Julian Lass

the marsh

(a squelch circuit)

It is the point of the year where winter is nearing an end and spring is yet to begin, the brambles and nettles are still in hibernation and buds are appearing on the trees. I have with me a map of the area which shows contour lines, footpaths, boundaries, and I set off along newly cut hedgerows following a strip of ancient trees that once marked the parish border but is no longer marked on my map. Further, five tall trees that line the edge of my field of view are also not shown, and I am unable to orientate myself. So, I walk like a sleepwalker until I notice a shadowy companion, a white pick-up truck, headlights on, slowly following me on the other side of the trees, marking a border between me and the field I have just crossed, the suspicion of the farmer aroused by the lone figure crossing his land, the non-denizen foreigner in the midst of stability.
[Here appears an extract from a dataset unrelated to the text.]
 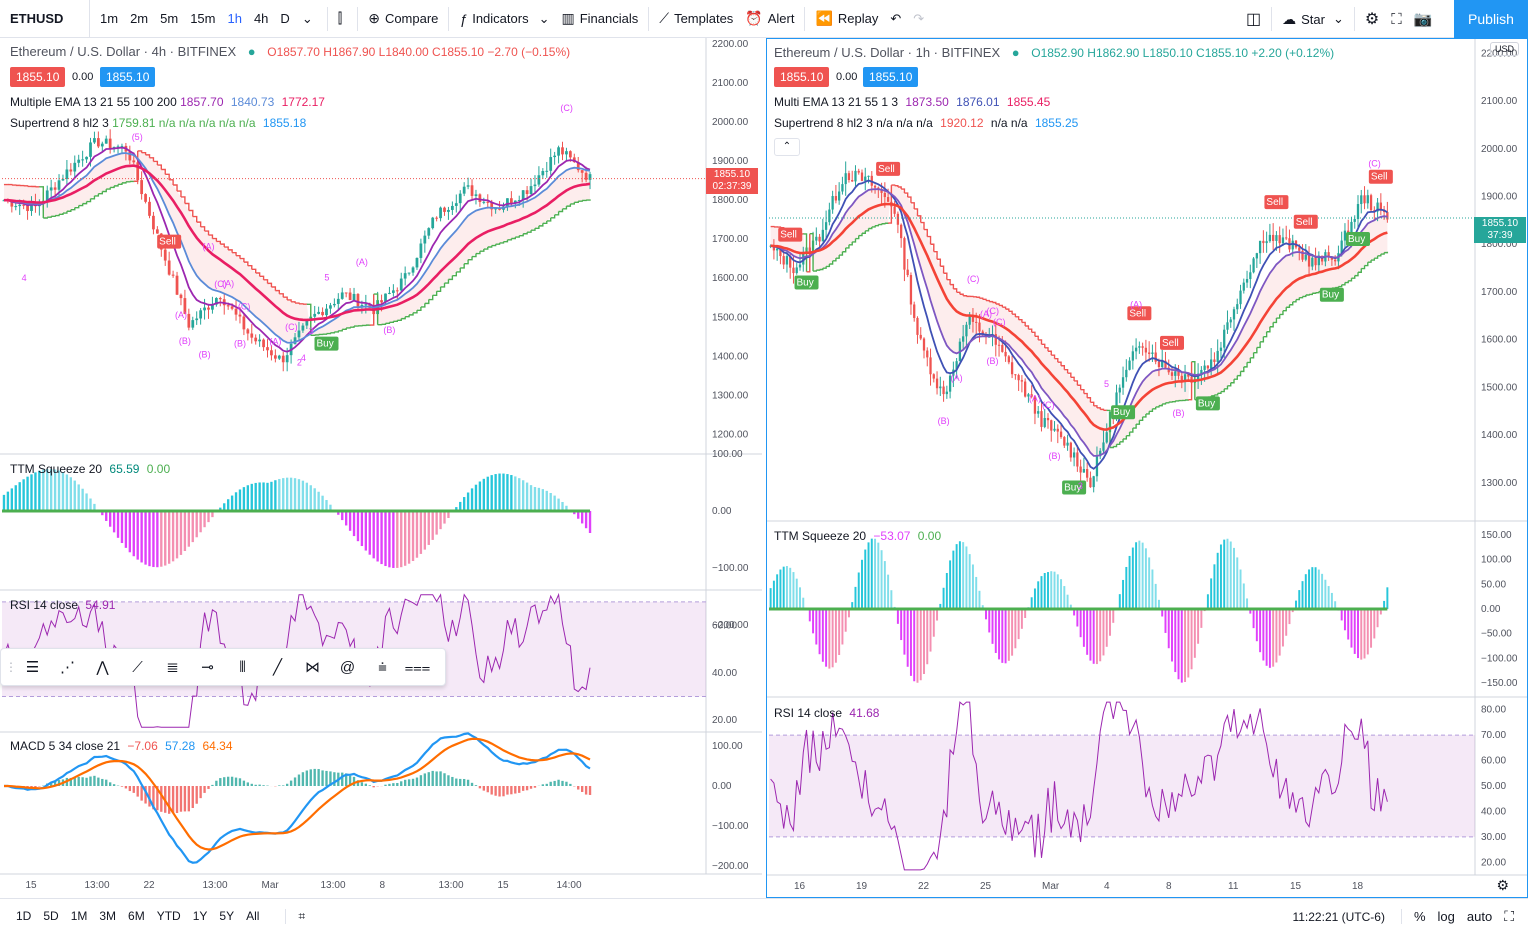 What do you see at coordinates (242, 667) in the screenshot?
I see `vertical-lines-icon: ⦀` at bounding box center [242, 667].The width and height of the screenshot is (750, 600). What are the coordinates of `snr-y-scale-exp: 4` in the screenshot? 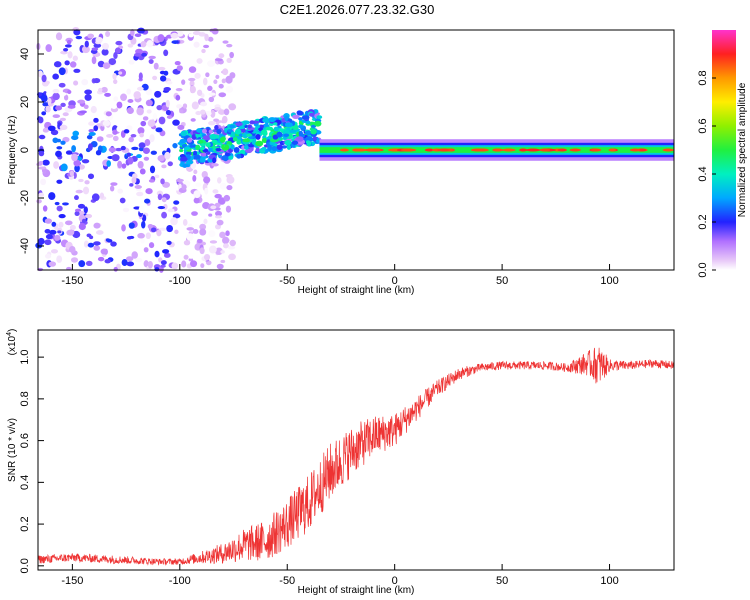 It's located at (10, 334).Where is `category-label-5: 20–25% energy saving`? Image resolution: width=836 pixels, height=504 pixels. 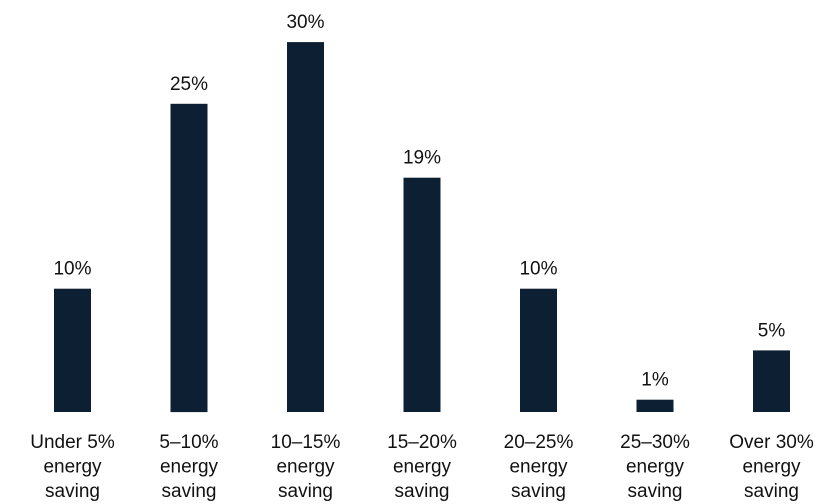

Underneath my bare feet the grass is wet with dew and I circle the marshy ground, but I am too close, and I fight the urge to see where I am from the point of view of my map, a God's eye view. It is impossible to see unless one goes into the air, or looks down from a hill, and there are no hills here. From ground level I see only patches of raised earth, and morassy ditches, so that walking across I fall into the marsh by mistake. Deeply exhausted, with my gaze fixed on the horizon, I start to sing, which gives me hope.